March is Women’s History Month, and although it is a national holiday, there are so many women around the world who deserve to be celebrated. In honor of the occasion, I asked students at CHS who they thought was the most influential woman in history. Though there are innumerable influential, admirable women that have shaped the course of history, a few names stood out.
Queen Elizabeth I of England (1532-1603). Dubbed the “Virgin Queen”, Elizabeth, an unexpected heir to the throne, proved to the world that women can be successful without the guidance of a male presence. The Queen refused to marry, ruling without a King for the duration of her reign. Her greatest triumph was the defeat of the Spanish Armada, which to this day is considered one of England’s greatest victories. Her success as a women left the world in awe, and secured a place in leadership for women of the future.
“Though the sex to which I belong is considered weak you will nevertheless find me a rock that bends to no wind.”
Margaret Sanger (1879-1966). The birth control advocate revolutionized contraceptives and normalized sex education, improving health and safety for women of generations to come. By promoting the notion that women should have control over their bodies, Sanger became a driving force in the legalization of birth control.
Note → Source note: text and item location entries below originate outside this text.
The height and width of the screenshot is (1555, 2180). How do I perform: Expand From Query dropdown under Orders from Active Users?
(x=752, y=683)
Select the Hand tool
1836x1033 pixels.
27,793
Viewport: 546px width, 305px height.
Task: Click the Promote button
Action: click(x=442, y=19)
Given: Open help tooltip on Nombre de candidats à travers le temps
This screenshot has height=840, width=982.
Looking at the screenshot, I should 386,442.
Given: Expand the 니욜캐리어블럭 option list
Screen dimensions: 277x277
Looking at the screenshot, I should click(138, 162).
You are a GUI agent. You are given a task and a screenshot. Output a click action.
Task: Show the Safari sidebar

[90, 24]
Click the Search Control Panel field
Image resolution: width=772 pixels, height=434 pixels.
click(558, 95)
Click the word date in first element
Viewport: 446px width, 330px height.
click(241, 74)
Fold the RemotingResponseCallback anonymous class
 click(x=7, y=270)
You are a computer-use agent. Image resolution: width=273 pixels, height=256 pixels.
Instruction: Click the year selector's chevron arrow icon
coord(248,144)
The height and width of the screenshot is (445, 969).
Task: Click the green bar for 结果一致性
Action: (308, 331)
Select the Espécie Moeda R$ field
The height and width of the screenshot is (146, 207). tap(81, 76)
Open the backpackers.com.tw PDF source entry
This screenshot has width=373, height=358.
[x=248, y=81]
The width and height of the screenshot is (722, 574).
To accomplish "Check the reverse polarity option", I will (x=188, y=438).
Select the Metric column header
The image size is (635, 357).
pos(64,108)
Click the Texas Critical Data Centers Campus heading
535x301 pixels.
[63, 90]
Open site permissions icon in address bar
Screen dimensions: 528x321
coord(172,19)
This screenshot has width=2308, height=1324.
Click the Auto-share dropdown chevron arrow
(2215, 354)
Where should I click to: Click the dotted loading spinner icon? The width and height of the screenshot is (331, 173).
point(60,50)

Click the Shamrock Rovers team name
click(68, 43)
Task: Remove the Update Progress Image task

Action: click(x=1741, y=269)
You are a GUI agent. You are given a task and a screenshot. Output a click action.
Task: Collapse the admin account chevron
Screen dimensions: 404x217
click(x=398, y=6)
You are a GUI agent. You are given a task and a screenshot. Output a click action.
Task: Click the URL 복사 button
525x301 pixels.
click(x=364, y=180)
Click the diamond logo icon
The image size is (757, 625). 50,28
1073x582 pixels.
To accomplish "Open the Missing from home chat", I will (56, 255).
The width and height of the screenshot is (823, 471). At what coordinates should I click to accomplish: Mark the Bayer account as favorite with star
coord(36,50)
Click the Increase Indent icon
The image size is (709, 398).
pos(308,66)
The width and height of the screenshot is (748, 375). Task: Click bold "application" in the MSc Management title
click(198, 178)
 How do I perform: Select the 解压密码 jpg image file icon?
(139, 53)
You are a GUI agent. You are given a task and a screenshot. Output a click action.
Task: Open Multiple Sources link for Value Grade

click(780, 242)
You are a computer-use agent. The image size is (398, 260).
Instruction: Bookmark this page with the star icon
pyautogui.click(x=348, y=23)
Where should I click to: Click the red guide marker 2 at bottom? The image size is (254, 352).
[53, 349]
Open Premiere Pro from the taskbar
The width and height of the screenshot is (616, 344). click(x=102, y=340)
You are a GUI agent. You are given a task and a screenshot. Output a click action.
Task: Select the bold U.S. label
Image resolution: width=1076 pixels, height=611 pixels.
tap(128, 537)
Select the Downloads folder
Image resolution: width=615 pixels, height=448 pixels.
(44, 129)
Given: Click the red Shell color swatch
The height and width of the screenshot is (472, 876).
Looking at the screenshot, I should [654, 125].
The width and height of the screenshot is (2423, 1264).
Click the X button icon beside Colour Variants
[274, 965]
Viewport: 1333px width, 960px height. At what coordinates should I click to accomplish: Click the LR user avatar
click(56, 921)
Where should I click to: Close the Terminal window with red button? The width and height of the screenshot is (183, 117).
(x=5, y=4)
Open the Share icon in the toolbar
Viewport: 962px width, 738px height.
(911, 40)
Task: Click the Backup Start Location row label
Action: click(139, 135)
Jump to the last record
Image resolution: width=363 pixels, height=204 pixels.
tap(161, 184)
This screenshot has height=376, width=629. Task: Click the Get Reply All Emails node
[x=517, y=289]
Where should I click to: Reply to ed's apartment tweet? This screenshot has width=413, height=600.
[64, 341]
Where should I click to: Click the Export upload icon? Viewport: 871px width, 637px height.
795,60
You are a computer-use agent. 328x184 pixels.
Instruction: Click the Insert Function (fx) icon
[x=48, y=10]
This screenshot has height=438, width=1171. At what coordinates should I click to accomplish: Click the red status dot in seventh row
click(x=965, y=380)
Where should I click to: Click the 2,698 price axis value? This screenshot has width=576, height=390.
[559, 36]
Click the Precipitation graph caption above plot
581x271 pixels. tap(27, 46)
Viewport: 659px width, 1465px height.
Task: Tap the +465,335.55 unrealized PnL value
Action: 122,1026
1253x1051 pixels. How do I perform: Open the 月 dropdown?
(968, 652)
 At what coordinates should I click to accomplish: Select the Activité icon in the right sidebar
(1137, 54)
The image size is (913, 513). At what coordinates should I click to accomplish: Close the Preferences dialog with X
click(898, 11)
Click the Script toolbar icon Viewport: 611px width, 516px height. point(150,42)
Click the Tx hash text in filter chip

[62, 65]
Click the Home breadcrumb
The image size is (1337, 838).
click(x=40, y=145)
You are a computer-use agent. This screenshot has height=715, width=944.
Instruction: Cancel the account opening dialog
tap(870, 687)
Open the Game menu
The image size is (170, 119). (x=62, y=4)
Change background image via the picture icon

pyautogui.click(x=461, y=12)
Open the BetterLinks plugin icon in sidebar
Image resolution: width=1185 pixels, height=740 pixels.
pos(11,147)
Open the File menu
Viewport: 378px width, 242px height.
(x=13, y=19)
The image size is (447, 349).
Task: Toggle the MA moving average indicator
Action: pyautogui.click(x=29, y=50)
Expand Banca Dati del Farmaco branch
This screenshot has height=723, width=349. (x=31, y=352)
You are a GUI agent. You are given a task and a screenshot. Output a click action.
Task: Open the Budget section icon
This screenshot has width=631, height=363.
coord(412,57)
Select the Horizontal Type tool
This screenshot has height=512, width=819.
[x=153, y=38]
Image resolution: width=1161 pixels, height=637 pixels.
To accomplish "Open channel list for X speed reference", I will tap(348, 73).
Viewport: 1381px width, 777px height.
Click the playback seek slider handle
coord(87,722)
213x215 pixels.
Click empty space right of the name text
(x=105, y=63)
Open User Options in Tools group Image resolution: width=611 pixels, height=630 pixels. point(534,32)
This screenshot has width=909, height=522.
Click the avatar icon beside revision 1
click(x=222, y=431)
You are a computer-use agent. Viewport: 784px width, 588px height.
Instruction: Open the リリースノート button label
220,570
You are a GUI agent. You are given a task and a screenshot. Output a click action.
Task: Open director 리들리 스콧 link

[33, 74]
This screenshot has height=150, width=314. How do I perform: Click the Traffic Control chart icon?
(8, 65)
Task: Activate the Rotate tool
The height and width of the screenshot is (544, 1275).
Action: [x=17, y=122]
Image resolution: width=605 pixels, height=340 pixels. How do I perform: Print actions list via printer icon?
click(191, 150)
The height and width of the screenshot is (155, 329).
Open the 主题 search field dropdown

In addition, she was a longtime advocate of women’s rights.
“No woman can call herself free who does not own and control her body. No woman can call herself free until she can choose consciously whether or not she will be a mother.”
Sally Ride (1951-2012). Not only was she a Stanford alum, scientist, and one of NASA’s first six female astronauts, Ride was the first American woman in space. In 1983, Ride boarded the space shuttle Challenger and made history. While on the mission, Ride’s crew became the first to successfully use a robot arm to position and retrieve a satellite. When she retired from NASA, Ride co-founded Sally Ride Science to encourage students to pursue science in their course of study. One giant leap for womankind, I would say.
“The stars don’t look bigger, but they do look brighter.”
Gloria Steinem (1934–). An activist, feminist, and author, Steinem played a major role in the Women’s Rights Movement. By stressing the similarities between men and women and the concept of raising boys and girls the same, Steinem has propelled feminism to new heights. Steinem also works to eliminate child labor, negotiate the death penalty, and end racism. She has published numerous books and documentaries, covering everything from the life of Marilyn Monroe to politics. She also helped to found the Women’s Action Alliance and Ms. Magazine.
“A woman without a man is like a fish without a bicycle.”
Michelle Obama (1964–). The beloved first lady left a legacy of leadership and compassion in the White House. An advocate for education, women, African Americans, and families, Obama became a role model for future leaders all around the world. Among her achievements are the Reach Higher Initiative, which promotes higher education; Let Girls Learn, encouraging the importance of education for girls around the world; and Joining Forces, securing the futures of veterans.
“Success isn’t about how much money you make. It is about the difference you make in people’s lives.”
Malala Yousafzai (1997-present). Even as a young girl, Yousafzai has always been a courageous advocate for Pakistani women even amid a dangerous environment. When she was fifteen, Malala was shot in the head on her way home from school in her town of Swat Valley, Pakistan. She made a full recovery, and was not discouraged or frightened by her experience; rather, Yousafzai made it her mission to ensure that every girl could attend school. Her autobiography, I am Malala, and her charity, Malala Fund, have inspired women around the world and helped pave the way for universal female education. In 2014, Malala became the youngest ever recipient of the Nobel Peace Prize.